Are you talking about conventions like JSDoc, for putting structured data inside of comments? On GitHub, we handle that by parsing JSDoc comments in a separate pass, using a separate parser. We do it this way because JSDoc isn't really part of the JavaScript language, not all projects use JSDoc, and not all applications are interested in parsing the text inside of comments.


My guess is that they meant parsing code that has been "commented out".


I interpreted it to mean, "Remove the *s from code like this:"

    /* This comment
     * Should just be alphanumeric.
     */


Yep, this is exactly what I meant. Turning

    /* Something */ 
or

    { Something }
into:

    " Something "
Or, even better, into:

    "Something"


Are there any plans to support modifying the grammar on the fly or without recompiling?


I don't think you can do this without recompiling, since the grammars get translated into C code before use. But the built-in command line tools (‘tree-sitter parse’, etc) all support a mode where they will detect local changes to a checked-out grammar definition, and recompile on the fly if needed. (This happens each time the CLI program is started up; it doesn't happen during a long-running process.)


The obvious answer is to embed TCC or another C compiler and either generate a dynamic library or generate wasm and load it directly into the process.

exec_wasm(generate_wasm(generate_c(grammar)))

Now if you can make that whole fn chain incremental, then a delta_grammar -> delta_c -> delta_wasm -> delta_recomputed_wasm_call stack, this will propagate deltas down to exec_wasm and you could dynamically execute the generated code as the grammar changes.


One day, I would love to generalize the web-based playground so that you could edit the grammars. But it's complicated, because we use C as our output language, so you would always need to recompile the C after changing the grammar.

So, I would say that it's not on our near-term roadmap.


I'm curious if tree-sitter can handle c++/c. I think it's supper difficult with meta programming. Without the preprocessor, I think it is not possible to parse c++ correctly.


We do have C and C++ grammars [1,2] but they need some love. You're right that these two languages are among the hardest to support. You could get a tree-sitter external scanner to mimic the preprocessor without too much difficulty, but you'd still run into the problem that your macro definitions might appear in another file. Parsing in general is much easier to implement and reason about if the parse result depends only on the content of the single file that you're looking at.

[1] https://github.com/tree-sitter/tree-sitter-c

[2] https://github.com/tree-sitter/tree-sitter-cpp


Is it possible to use tree-sitter to generate parsers in languages other than C? How hard would it be to modify it to create parsers in e.g. Java?

Edit: sorry, I just saw that you had answered that below.


Thanks for building this.

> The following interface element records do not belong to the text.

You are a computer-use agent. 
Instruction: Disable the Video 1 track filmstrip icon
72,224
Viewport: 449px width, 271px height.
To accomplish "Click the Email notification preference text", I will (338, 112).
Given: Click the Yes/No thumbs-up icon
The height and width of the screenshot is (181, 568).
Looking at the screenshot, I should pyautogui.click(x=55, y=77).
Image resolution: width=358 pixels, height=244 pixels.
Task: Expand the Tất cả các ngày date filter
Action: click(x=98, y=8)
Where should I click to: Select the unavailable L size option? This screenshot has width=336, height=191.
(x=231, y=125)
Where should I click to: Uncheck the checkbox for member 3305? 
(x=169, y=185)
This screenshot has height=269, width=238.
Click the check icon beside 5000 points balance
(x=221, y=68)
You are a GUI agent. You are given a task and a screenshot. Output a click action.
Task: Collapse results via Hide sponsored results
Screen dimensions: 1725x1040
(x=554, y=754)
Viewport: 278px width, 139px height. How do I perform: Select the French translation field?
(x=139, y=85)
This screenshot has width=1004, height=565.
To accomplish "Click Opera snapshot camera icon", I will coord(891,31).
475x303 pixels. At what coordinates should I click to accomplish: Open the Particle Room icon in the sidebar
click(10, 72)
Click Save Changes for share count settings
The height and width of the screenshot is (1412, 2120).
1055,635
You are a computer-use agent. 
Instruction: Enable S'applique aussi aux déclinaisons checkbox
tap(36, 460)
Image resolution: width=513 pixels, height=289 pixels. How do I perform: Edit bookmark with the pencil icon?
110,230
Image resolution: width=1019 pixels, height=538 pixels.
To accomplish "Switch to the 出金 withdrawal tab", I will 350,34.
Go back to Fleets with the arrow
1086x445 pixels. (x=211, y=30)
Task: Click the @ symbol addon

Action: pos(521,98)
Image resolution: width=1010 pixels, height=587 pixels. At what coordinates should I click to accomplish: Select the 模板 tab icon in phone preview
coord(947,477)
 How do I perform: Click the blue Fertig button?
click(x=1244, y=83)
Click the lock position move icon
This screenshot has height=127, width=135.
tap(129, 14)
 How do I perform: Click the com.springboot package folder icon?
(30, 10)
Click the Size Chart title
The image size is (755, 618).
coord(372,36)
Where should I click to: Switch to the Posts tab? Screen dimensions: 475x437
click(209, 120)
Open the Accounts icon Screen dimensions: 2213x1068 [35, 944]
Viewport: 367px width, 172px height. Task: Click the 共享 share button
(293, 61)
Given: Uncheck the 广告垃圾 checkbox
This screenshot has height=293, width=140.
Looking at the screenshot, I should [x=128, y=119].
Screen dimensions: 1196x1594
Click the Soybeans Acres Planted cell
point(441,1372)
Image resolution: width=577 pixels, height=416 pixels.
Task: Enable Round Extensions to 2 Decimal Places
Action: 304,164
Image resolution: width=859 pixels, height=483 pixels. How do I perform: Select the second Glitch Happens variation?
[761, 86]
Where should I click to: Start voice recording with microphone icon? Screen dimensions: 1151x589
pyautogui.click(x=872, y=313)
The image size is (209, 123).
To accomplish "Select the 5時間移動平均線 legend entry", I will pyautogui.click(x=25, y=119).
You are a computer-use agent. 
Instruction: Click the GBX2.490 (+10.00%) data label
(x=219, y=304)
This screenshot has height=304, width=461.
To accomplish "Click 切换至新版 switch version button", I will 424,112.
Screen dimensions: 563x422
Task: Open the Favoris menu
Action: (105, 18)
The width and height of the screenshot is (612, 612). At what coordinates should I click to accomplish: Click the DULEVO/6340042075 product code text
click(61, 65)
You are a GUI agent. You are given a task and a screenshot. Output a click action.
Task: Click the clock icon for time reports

I had not heard of it before, but it looks great Are there more tutorials elsewhere on the Internet you would recommned, besides what is in the documentation?


Not that I know of, right now :(.

In the near future, we'll create some more GitHub-specific documentation that walks you through how to add advanced language support for any programming language on GitHub, by writing a Tree-sitter grammar, and then by writing the tree queries that are used for syntax highlighting, simple code navigation, and someday soon... precise code navigation.